Daniel a adopté une autre approche.
« Viens en Colombie. » M'a-t-il dit.
Chaque fois que nous nous sommes vus. Je pouvais assister à toutes les classes d'enquête et personne ne le remarquait.
À chaque fois, j'ai refusé. La Colombie était le territoire d'Oliver ; je ne pouvais pas franchir cette ligne de démarcation invisible qui longeait la 114ème rue à l'ouest.
Mais avec Rebecca de mon côté de cette ligne, la traverser commençait à ressembler à la seule façon de continuer à voir Daniel. Alors finalement, à la mi-novembre, j'ai cédé.
Nous devions nous retrouver devant le dortoir de Daniel et nous diriger de là vers n'importe quel club qui nous laisserait entrer. Après m'être ridiculisée en demandant le chemin à pas moins de cinq étudiants - j'ai dû résister à la vaine envie d'expliquer que j'étais une étudiante ignorante de Juilliard, et non une adolescente potentielle ignorante - je suis arrivée sur les marches du Hartley Hall, un beau bâtiment en brique qui, selon Daniel, avait été récemment rénové, mais qui ne semblait pas l'être de l'extérieur. Ils ont dû le vider de son contenu.
À ma droite, formant un solide L en briques, se dressait un bâtiment au toit vert tout aussi imposant, revêtu d'une sorte de pierre pâle et de fausses colonnes. Mon regard a été attiré par la statue qui se trouvait devant, celle d'un homme en costume colonial. La simple inscription sur le piédestal de la statue disait
« H A M I L T O N. » Probablement le leader révolutionnaire Alexander ; c'était un New-Yorkais, je m'en souviens.

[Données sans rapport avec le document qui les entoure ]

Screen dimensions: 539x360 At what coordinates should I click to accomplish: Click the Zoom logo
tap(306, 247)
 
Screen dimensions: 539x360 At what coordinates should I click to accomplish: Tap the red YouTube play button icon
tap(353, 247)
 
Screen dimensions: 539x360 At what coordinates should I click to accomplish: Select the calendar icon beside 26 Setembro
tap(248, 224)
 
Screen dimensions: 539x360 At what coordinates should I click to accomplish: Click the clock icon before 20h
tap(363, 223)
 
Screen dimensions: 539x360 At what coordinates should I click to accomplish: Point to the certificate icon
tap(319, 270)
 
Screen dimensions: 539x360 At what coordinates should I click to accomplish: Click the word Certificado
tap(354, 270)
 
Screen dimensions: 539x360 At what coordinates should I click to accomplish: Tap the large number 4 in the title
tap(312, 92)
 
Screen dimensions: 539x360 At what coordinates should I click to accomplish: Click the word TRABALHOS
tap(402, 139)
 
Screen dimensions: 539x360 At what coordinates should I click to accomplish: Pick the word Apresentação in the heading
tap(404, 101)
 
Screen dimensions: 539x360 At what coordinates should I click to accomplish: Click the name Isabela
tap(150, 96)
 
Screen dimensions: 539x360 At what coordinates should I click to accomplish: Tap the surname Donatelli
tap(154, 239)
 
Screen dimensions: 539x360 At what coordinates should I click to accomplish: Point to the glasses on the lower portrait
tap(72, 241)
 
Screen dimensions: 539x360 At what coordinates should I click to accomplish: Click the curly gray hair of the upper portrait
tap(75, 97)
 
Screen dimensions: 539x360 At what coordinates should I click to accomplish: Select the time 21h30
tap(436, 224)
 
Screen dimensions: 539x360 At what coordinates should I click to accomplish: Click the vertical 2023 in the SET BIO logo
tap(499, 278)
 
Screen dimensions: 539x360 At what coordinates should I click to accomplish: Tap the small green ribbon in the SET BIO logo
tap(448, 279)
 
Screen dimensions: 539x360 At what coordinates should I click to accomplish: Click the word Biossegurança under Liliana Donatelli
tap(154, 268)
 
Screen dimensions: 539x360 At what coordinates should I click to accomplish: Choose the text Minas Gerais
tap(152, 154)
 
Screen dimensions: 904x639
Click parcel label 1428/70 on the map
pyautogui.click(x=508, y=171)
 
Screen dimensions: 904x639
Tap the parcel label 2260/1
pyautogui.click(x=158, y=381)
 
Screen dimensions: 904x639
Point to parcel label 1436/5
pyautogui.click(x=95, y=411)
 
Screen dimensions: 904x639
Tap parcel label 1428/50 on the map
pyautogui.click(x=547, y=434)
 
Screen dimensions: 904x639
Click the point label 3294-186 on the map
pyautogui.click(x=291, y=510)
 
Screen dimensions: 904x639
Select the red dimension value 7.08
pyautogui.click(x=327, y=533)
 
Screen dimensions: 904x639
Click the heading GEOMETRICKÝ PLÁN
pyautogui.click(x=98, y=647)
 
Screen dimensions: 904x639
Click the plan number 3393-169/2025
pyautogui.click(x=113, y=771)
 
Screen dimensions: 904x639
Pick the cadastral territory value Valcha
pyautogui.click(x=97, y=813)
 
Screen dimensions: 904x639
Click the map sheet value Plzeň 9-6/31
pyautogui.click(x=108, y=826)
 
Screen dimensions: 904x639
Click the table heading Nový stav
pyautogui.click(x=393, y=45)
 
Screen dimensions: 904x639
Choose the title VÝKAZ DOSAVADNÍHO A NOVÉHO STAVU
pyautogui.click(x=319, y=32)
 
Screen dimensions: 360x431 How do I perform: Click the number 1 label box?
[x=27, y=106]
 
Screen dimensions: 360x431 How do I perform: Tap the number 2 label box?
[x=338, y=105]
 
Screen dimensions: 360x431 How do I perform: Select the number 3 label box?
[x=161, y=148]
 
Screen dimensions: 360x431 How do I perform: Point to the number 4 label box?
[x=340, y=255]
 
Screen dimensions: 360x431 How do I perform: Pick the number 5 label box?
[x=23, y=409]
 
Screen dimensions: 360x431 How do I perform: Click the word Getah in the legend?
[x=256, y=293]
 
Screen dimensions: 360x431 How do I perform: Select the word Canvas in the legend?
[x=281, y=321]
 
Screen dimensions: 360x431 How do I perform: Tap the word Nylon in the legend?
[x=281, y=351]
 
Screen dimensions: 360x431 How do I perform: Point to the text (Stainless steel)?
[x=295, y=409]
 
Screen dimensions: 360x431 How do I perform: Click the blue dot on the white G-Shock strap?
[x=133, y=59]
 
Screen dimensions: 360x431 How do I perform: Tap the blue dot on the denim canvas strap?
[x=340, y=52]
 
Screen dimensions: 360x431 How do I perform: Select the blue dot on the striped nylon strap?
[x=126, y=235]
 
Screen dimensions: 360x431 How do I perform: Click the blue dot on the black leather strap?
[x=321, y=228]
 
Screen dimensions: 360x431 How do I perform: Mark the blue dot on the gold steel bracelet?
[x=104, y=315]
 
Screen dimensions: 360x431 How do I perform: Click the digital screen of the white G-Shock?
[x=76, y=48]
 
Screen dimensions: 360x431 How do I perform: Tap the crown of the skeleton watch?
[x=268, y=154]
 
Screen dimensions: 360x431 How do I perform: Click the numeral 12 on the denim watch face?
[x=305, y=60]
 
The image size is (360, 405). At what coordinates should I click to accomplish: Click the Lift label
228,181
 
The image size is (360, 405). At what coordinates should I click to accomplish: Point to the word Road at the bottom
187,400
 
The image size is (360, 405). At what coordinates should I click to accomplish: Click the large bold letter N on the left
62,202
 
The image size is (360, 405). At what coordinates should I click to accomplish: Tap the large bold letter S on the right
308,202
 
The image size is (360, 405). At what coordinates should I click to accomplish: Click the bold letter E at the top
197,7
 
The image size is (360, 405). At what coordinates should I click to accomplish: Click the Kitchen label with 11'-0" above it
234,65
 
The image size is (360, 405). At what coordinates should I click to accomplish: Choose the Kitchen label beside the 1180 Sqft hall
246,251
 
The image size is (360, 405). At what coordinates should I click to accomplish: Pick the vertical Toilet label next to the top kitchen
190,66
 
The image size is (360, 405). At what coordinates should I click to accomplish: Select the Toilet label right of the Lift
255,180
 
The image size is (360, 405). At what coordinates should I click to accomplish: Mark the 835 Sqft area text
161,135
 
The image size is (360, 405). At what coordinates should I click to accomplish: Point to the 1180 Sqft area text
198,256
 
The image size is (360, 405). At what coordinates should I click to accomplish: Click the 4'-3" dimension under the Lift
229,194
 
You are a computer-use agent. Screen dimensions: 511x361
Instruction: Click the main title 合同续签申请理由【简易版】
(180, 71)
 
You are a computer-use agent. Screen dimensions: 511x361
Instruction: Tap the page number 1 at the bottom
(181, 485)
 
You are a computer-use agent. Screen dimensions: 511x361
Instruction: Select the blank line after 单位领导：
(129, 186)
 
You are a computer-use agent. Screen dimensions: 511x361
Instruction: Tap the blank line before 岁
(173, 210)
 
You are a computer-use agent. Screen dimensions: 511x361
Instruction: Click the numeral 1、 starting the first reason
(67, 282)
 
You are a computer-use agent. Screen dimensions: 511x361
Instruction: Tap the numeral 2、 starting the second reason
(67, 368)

Bien que j'aie été si retourné, j'étais encore en avance sur l'heure de rendez-vous prévue, alors je me suis dirigé vers la statue, faute de quelque chose de plus intéressant à regarder. Le nom Hamilton m'a fait penser à quelque chose, mais avant que je puisse l'attraper et l'examiner plus avant, la toute dernière personne que je voulais voir est sortie du centre des trois portes, m'a vu et s'est arrêtée sur ses traces.
Si on m'avait demandé de décrire la manière dont Oliver avait procédé, je n'aurais rien pu trouver d'autre que de la tristesse et de l'exagération. Cela aurait été comique, de le voir poser chaque pied avec tant de précaution sur les marches peu profondes, si je n'avais pas été gelé sur place.

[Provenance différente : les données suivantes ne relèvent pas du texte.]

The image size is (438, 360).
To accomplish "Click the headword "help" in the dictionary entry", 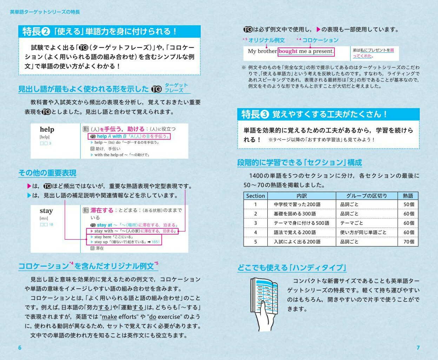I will tap(47, 130).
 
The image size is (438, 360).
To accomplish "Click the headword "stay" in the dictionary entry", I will tap(46, 211).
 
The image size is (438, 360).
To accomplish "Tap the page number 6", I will tap(20, 348).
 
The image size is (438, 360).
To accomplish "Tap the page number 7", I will tap(418, 348).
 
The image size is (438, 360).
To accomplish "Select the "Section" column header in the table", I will tap(255, 196).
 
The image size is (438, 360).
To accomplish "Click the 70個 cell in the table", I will tap(409, 242).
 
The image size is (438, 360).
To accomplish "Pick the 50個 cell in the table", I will tap(409, 204).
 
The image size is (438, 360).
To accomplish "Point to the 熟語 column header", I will tap(408, 196).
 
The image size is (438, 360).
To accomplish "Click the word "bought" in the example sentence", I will tap(288, 51).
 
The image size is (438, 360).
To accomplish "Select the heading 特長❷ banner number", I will tap(46, 32).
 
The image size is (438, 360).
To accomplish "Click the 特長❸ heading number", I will tap(265, 114).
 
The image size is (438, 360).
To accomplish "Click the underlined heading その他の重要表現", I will tap(47, 173).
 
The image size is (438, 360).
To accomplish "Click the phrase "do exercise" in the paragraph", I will tap(165, 317).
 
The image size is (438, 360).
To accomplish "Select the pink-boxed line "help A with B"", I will tap(129, 136).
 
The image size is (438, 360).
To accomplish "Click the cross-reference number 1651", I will tap(155, 242).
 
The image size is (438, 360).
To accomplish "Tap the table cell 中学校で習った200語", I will tap(297, 204).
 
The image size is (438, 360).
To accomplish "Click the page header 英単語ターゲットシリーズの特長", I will tap(45, 12).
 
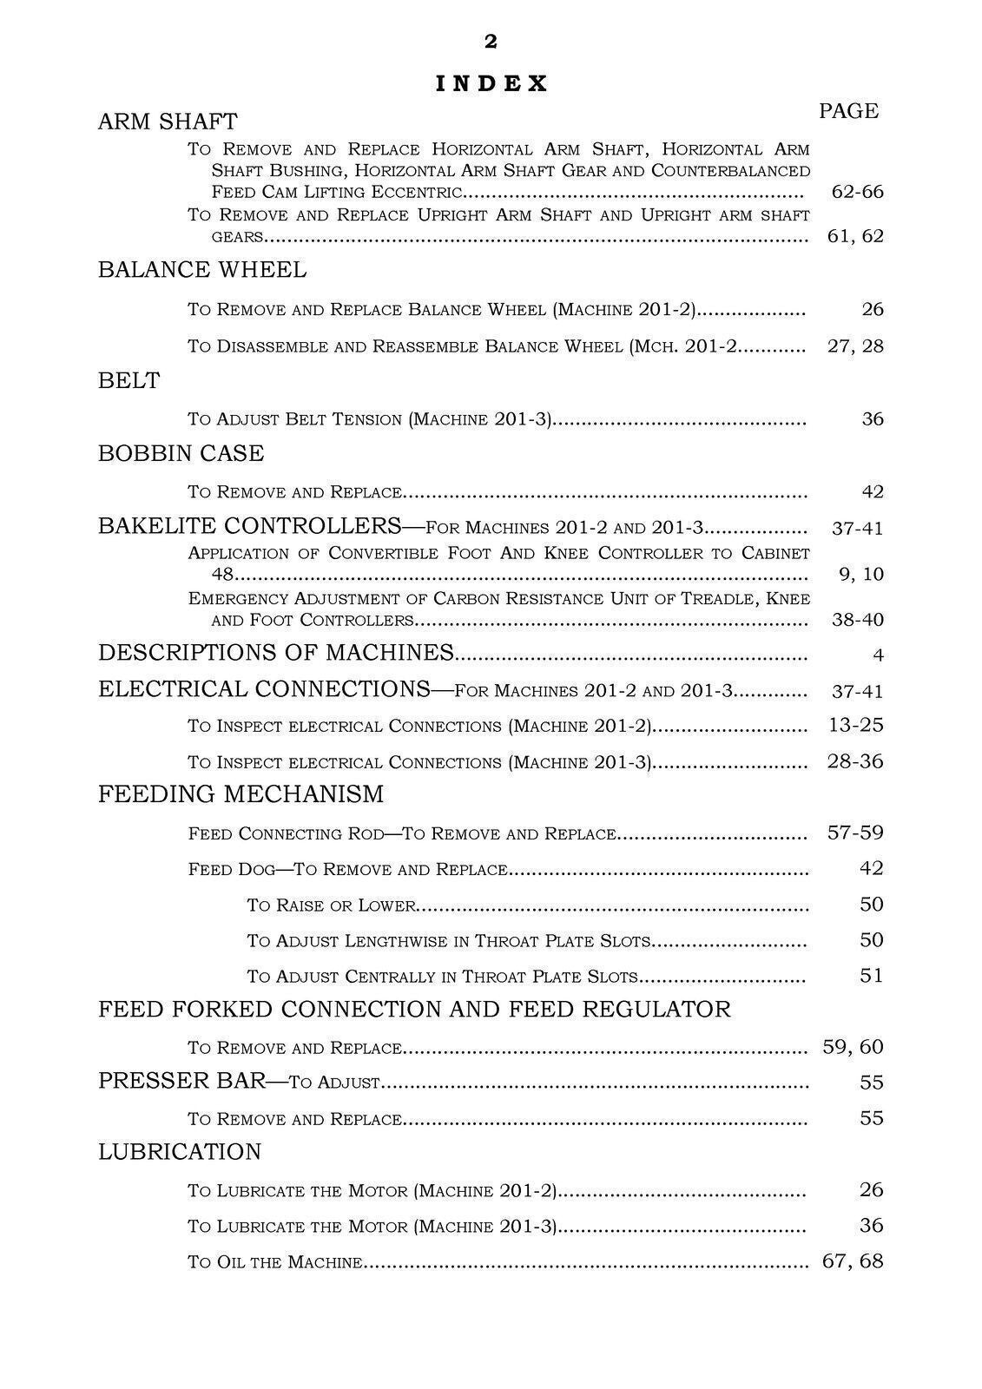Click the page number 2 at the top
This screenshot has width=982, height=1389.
[x=491, y=42]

J'aurais dû me retourner et courir, suivre un étudiant sans méfiance à travers les portes de Hartley et laisser Oliver sur ces marches, en me demandant s'il devait me courir après. Mais j'ai été pris, paralysé par son avancée comme une gazelle aperçue par un lion mais trop envoûté par sa grâce et son pouvoir de fuir.
Il s'est arrêté, à un pas au-dessus de moi, et a enfoncé la main ne serrant pas une mallette dans la poche de sa veste.
« Elio. »
Le département des Classiques, je m'en suis rendu compte. Hamilton Hall abritait le département des Classiques. Daniel vivait à quelques mètres du bureau d'Oliver, de ses salles de classe, du bâtiment où il étudiait et enseignait, écrivait et regardait par ces grandes fenêtres sur le vert qui les surplombait.
Je n'ai rien dit. Je n'ai rien pu dire, face à lui. J'ai cherché une bague, par une curieuse pulsion masochiste, mais c'était sa main gauche qu'il avait cachée au fond de son manteau. Peut-être l'avait-il caché exprès.
Que faisais-je ici, me demanda-t-il. J'attendais un ami, lui dis-je.
« Je suis sûr qu'il va sortir dans une seconde. »
Il m'a demandé comment j'allais, et j'ai dit que j'allais bien. Je ne pouvais pas me résoudre à demander en retour son bien-être. Je ne voulais pas savoir qu'il allait bien, qu'il était heureux, que le bonheur conjugal était tout ce qu'il avait imaginé - ou pire, que ce n'était pas tout ce qu'il avait craqué, qu'il le regrettait, que je lui manquais -
« Elio ! »
Daniel bondit vers moi, de longues jambes sautant les escaliers dans sa hâte.
« Tu attends depuis longtemps ? Désolé, j'aurais dû te dire de me retrouver plus tard ; la classe a duré longtemps -
« Oh, Bonjour Professeur Katz, je ne savais pas que vous connaissiez Elio »
Oliver - le professeur Katz, dont Daniel avait parlé avec tant d'enthousiasme et dont je n'avais jamais fait le lien, idiot - a ouvert la bouche en prévision d'une déviation ou d'une autre, mais Daniel a parlé par-dessus lui.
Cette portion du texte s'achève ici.